Together with the participants of the Oberwolfach Seminar: Mathematics of Deep Learning, I wrote a (not entirely serious) paper called "The oracle of DLPhi" proving that Deep Learning techniques can perform accurate classifications on test data that is entirely uncorrelated to the training data. This, however, requires a couple of non-standard assumptions such as uncountably many data points and the axiom of choice. In a sense this shows that mathematical results on machine learning need to be approached with a bit of scepticism.
Endre Süli and I submitted a new preprint on a Gamma-convergence of a shearlet-based Ginzburg--Landau energy to the arxiv. We analyse what happens if one replaces the elasticity term of a standard Ginzburg-Landau energy by a shearlet-based energy. It turns out that under suitable conditions the shearlet based energy Gamma- converges to an anisotropic perimeter functional. Moreover, the anisotropy can be controlled by introducing direction dependent weights into the definition of the shearlet-based energy.
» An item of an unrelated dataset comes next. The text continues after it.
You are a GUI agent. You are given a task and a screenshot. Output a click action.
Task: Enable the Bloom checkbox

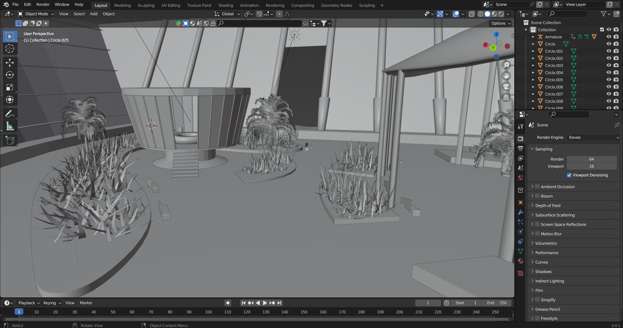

Felix and I submitted our preprint: Equivalence of approximation by convolutional neural networks and fully-connected networks to the arXiv. In this note, we establish approximation theoretical results, i.e., lower and upper bounds on approximation fidelity compared to the number of parameters, for convolutional neural networks. In practice, convolutional neural networks are used to a much greater extent than standard neural networks, while, traditionally, mathematical analysis mostly dealt with standard neural networks. We now show that all classical approximation results of standard neural networks imply very similar approximation results for convolutional neural networks.
I will give a mini-lecture on applied harmonic analysis at the PDE-CDT Summer School 2018 at Ripon college. The lecture notes can be found here.
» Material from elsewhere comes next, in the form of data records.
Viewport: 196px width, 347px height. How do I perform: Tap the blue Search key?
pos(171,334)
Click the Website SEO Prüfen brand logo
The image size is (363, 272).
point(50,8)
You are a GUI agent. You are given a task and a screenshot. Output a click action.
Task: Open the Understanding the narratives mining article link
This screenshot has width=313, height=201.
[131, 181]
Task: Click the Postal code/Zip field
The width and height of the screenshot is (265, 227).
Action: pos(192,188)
Felix, Mones, and I just uploaded a preprint on topological properties of sets of functions that are representable by neural networks of fixed size. In this work we analyse simple set topological properties, such as, convexity, closedness or density of the set of networks with a fixed architecture. Quite surprisingly we found that the topology of this set is not particularly convenient for optimisation. Indeed, for all commonly-used activation functions, the sets of networks of fixed size are non-convex (not even weakly), nowhere dense, cannot be stably parametrised, and are not closed with respect to L^p norms. For almost all commonly-used activation functions except for the parametric ReLU, the non-closedness extends to the uniform norm. In fact, for the parametric ReLU the associated spaces are closed with respect to the supremum norm if the architecture has only one hidden layer. When training a network, these properties can lead to many local minima of the minimization problem, exploding coefficients, and very slow convergence.
I created this webpage after I moved from TU Berlin to U Oxford.